We have now started to upload information from production to our QVD files, for every month we have almost 2.5g of data. Now we have data since 10/13 and reloading our dashboard has become impossible.
It takes at least 4 hours to reload the Dashboard, something that does not work with our company business area due that they want to see updated information at least ever hour.
Creating the QVDs is not the issue but reloading QVW. We really need help on this due that time is consuming our reloading process and the spent time for that process won't be accepted by business.
Is there anyway to create an Incremental load just as QVDs but for QVW? I mean, we have data since 10/13 but that data is not refreshed anymore, at least we would like to refresh actual month but not the old ones. We have our QVDs separated by month.
I will really appreciate any help on this.
Rgards
Hi Jorge, You should seriously consider incremental load. Please go through this link.
http://www.learnallbi.com/incremental-load-in-qlikview-part1/
You can look into the partial reload functionality of QlikView.
Hi,
4 hrs is odd for refreshing.qvw.
1. How many QVD files are using in your app & size of each file ?
2. Do you Qlikmart in between QVD Source system and Application and if not then are you building Dashboard application by using QVD files or any other source data like excel/Database?
Can you build Qlikmart with your all input qvd's prior to Application and then do Binayload into your Dashboard application(Binary load is quick and hopefully it will reduce )
Thanks,
JaswantC
Hi Jorge,
you could set the task properties in the management console to perform a partial reload instead of a full reload of the visualization qvw.
Additionally you would have to edit your visualization load script to implement the logic for the partial reload (usage of "add" prefix in load statements).
hope this helps
regards
Marco
The most critical thing that you need to get right to ensure your front end document loads quickly is ensuring all QVD loads are optimized.

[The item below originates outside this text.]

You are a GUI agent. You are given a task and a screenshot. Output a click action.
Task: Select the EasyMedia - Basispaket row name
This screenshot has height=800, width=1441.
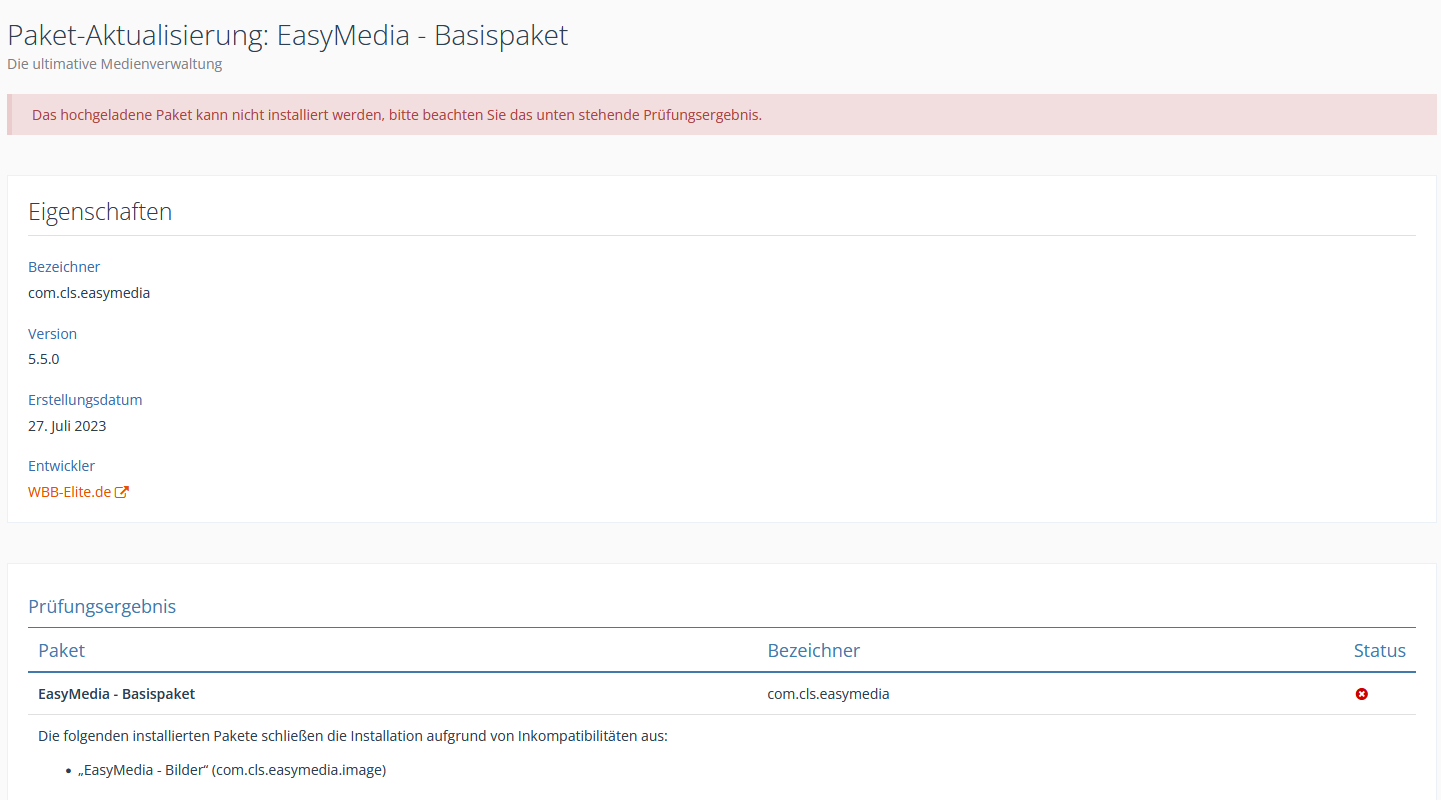coord(116,694)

Loads will be optimized if you load directly from the QVD without changing the structure or content of the data (eg. adding columns or running functions over fields). You will also need to ensure that the only WHERE statement you have is a single WHERE EXISTS. Things like JOINS and RESIDENT LOAD will not be optimised either.
Once you have all your QVD loads optimised if things are still slow then you may want to look at optimizing the size of your QVD files. Dropping un-used columns and reducing the granularity of the data (by rounding numbers to a smaller number of decimal places, for instance) will all help.
I have done a number of blog posts on optimising performance, I shall post them here but they may take a while to surface due to moderation.
If you Google "qlikvew optimised qvd loads" you should find the most relevant article.
Hope that helps,
Steve
Articles that may help with optimising your re-load routines:
http://www.quickintelligence.co.uk/qlikview-optimised-qvd-loads/
http://www.quickintelligence.co.uk/perfect-your-qlikview-data-model/
http://www.quickintelligence.co.uk/qlikview-incremental-load/
Steve
One further thought on this, could you perhaps aggregate your old QVD's so they are stored to so many rows, you could do this in the following way - using a very simple data model as an example:
Aggregated:
LOAD
Date,
0 as RowID,
sum(Value) as Value
FROM DetailedQVD_200801.qvd (qvd)
GROUP BY Date
;
STORE Aggregated INTO AggregatedQVD_200801.qvd (qvd);
In this example where you may have had thousands of individual transaction ID's in your old QVDs this would then get aggregated to 1 row per day in the new QVD. You could then blend detailed QVD's for recent months but have more aggregated QVD's for older months - where the detail is no longer important. You may chose to drop narrative details from old rows - whilst keeping it for later months - for example.
Picking the fields you group on and which ones you sum is the key to getting this working well.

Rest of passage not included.